AURIO CAUSIT UN POUDAÏRE. J'aurais choisi un tailleur (fin) / un océan de vignes..

Diplotaxis fausse rouquette commons wikimedia auteur Jean Tosti Thuir 2005
"Rien n'est plus vivant qu'un souvenir." (Federico Garcia Lorca). 
La scène demeure gravée : RN 113, après Montagnac, un routier, les grands pins d'un domaine puis deux vallonnements en ligne droite. Le vent fait courir des petits nuages qui estompent par moments les rayons blafards de janvier, déjà obliques en ce début d'après-midi. A droite une allée de mûriers dépouillés mais qui toujours rappellent le nourrissage des vers à soie que nous nous amusions, enfants, à élever. Mais comment voir tout ça alors à 90 à l'heure (1), et qu'il y a un véhicule à doubler malgré les montagnes russes. 
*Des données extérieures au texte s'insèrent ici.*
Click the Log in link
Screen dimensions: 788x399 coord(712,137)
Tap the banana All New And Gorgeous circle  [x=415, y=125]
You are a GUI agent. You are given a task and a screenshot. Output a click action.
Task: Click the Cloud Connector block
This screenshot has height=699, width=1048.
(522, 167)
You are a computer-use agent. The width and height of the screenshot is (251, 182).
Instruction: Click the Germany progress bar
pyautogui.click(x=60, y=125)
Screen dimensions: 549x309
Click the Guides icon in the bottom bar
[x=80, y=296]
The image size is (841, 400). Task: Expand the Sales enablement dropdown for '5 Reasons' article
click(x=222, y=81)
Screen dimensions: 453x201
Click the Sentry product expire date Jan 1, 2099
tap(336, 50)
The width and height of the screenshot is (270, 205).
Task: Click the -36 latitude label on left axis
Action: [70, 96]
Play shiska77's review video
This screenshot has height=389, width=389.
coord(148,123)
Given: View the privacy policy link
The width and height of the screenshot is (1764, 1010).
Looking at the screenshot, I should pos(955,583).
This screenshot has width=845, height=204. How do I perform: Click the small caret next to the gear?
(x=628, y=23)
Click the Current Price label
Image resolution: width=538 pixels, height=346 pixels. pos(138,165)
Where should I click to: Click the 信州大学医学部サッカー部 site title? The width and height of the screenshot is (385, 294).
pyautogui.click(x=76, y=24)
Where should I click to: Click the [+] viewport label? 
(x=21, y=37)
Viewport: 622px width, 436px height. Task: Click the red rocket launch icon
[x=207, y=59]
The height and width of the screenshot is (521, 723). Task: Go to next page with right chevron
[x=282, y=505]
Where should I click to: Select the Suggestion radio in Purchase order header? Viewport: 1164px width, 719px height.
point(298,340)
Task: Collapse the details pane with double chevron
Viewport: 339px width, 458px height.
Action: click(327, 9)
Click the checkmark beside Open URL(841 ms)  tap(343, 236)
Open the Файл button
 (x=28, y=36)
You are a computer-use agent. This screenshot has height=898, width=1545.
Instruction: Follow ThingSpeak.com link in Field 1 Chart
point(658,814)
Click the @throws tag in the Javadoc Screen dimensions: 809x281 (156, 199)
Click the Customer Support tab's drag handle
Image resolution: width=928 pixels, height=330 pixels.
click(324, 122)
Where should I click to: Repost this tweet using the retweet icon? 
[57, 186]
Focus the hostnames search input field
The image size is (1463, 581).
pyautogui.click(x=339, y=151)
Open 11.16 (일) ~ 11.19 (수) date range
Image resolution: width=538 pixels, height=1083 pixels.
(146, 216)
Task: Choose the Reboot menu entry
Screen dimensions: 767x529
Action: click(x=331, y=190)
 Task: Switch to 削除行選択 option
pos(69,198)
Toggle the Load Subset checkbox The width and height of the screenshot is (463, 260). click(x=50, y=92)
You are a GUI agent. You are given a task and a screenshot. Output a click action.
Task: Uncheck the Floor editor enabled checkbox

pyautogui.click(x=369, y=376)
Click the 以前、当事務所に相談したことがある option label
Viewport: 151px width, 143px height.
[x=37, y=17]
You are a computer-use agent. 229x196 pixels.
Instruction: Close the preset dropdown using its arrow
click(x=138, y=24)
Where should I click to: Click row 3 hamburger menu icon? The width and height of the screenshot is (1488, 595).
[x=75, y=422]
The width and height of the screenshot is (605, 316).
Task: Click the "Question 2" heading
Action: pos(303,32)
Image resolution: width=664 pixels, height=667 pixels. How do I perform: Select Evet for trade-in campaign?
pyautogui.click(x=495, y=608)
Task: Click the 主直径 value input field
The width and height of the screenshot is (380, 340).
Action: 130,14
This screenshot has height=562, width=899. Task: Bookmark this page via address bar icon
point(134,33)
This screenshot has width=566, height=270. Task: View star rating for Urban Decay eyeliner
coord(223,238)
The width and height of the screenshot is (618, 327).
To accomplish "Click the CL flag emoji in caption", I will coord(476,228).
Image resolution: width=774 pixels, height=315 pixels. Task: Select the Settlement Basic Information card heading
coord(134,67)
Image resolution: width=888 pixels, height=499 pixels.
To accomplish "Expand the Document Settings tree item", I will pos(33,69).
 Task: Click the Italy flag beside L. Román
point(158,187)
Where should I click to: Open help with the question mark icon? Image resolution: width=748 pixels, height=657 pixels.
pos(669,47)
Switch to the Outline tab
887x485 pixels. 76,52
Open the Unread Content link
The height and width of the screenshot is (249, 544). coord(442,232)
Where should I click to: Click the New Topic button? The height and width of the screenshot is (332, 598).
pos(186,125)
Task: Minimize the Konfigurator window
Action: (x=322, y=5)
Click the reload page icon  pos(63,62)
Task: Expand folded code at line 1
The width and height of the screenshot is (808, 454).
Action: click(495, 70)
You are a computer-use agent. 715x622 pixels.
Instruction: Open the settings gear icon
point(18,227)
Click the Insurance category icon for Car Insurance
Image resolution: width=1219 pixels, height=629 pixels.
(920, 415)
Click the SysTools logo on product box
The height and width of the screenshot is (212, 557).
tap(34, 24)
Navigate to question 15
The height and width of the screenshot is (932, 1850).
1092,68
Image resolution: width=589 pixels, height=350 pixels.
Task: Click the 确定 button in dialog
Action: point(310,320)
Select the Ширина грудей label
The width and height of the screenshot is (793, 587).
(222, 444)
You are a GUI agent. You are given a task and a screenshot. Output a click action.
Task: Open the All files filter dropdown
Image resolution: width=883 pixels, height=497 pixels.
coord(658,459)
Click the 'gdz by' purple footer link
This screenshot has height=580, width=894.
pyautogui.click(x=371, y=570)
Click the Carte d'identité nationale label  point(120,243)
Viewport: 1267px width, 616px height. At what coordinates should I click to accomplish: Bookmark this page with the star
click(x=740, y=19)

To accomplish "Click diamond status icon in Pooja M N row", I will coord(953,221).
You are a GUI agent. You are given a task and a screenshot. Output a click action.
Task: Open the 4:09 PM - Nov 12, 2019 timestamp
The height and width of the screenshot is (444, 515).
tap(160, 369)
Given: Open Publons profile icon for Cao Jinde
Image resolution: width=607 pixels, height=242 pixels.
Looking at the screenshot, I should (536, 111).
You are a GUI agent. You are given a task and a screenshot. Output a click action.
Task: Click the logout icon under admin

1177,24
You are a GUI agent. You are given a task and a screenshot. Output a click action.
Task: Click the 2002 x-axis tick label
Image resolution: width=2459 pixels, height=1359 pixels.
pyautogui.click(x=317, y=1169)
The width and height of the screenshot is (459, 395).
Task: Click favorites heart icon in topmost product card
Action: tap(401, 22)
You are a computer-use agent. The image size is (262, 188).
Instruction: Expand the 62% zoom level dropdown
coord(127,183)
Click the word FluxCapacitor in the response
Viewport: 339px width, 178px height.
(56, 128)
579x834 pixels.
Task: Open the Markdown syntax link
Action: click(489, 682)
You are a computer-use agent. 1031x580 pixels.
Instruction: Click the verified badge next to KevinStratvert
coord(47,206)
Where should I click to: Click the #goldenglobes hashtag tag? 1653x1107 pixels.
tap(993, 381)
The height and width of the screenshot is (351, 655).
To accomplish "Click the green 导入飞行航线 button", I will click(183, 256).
A gauche, des vignes, un tapis d'erbo blanco entre les rangs et au bout d'un fouillis de sarments nus et entremélés, entre l'embroussaillement et la géométrie épurée des ceps alignés, jalon entre le travail fait et celui à faire, mon poudaïré. Vers quatre heures il va rentrer au village avec des souquets (2) pour le feu, avec des poireaux sauvages pour la vinaigrette. Sur la plaque de la cheminée la cafetière l'attend. Sa cuisine est rustique mais pour moi qui vais par force vers l'appartement au chauffage central, le café à la chaussette, même la fumée douceâtre des souches me coûtent trop... Du Bellay regrettait "... Quand reverrai-je hélas, de mon petit village, fumer la cheminée..." et ma gorge nouée ne laisse plus rien passer

Alors plutôt que le côté accompli des vendanges, celui des fleurs en juin comme autant de promesses, celui des matins calmes et sans vent  pour saupoudrer les pampres de jaune ou les atomiser de bleu (3), j'aime beaucoup le temps de la taille, "le geste auguste" (4) du poudaïré qui, dans l'art de former en gobelet, projette et son être et chacune de ses souches, huit, neuf mois plus loin. Après avoir attendu qu'en échange des tons chauds de l'automne, les feuilles aient rendu sucre et protéines aux racines, pour déjà anticiper le renouveau à venir, il s'échine, pied après pied, dès que la palette colorée se fond dans les bruns du vieux bois et de la terre. 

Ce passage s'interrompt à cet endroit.